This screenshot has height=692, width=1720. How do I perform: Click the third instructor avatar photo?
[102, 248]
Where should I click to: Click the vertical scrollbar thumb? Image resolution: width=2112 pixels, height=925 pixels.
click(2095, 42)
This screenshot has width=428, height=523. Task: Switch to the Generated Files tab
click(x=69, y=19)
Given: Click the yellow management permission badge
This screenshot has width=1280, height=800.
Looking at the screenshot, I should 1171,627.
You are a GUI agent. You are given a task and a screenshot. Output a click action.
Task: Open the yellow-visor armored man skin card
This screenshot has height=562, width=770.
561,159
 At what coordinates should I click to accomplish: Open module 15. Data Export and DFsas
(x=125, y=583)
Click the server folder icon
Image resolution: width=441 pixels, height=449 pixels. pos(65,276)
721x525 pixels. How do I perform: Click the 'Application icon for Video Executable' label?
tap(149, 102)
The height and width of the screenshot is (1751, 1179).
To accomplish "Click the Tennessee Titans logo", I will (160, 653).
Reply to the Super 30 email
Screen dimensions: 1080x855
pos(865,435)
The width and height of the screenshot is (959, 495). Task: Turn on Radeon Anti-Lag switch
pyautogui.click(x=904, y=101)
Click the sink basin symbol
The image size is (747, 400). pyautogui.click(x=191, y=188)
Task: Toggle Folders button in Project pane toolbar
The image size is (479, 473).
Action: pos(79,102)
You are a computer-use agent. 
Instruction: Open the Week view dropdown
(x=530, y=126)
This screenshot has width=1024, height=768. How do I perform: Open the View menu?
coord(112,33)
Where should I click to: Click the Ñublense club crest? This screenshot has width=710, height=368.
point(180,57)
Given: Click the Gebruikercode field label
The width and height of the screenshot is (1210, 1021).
■ ■ ■ ■ ■ ■ ■
What the task asks: Would you transcribe the entries above exactly as they appear?

Response for this exercise:
This screenshot has height=692, width=1720. How do I perform: Click the third instructor avatar photo?
[102, 248]
Where should I click to: Click the vertical scrollbar thumb? Image resolution: width=2112 pixels, height=925 pixels.
click(2095, 42)
This screenshot has width=428, height=523. Task: Switch to the Generated Files tab
click(x=69, y=19)
Given: Click the yellow management permission badge
This screenshot has width=1280, height=800.
Looking at the screenshot, I should 1171,627.
You are a GUI agent. You are given a task and a screenshot. Output a click action.
Task: Open the yellow-visor armored man skin card
This screenshot has height=562, width=770.
561,159
 At what coordinates should I click to accomplish: Open module 15. Data Export and DFsas
(x=125, y=583)
Click the server folder icon
Image resolution: width=441 pixels, height=449 pixels. pos(65,276)
721x525 pixels. How do I perform: Click the 'Application icon for Video Executable' label?
tap(149, 102)
The height and width of the screenshot is (1751, 1179).
To accomplish "Click the Tennessee Titans logo", I will (160, 653).
Reply to the Super 30 email
Screen dimensions: 1080x855
pos(865,435)
The width and height of the screenshot is (959, 495). Task: Turn on Radeon Anti-Lag switch
pyautogui.click(x=904, y=101)
Click the sink basin symbol
The image size is (747, 400). pyautogui.click(x=191, y=188)
Task: Toggle Folders button in Project pane toolbar
The image size is (479, 473).
Action: pos(79,102)
You are a computer-use agent. 
Instruction: Open the Week view dropdown
(x=530, y=126)
This screenshot has width=1024, height=768. How do I perform: Open the View menu?
coord(112,33)
Where should I click to: Click the Ñublense club crest? This screenshot has width=710, height=368.
point(180,57)
Given: Click the Gebruikercode field label
The width and height of the screenshot is (1210, 1021).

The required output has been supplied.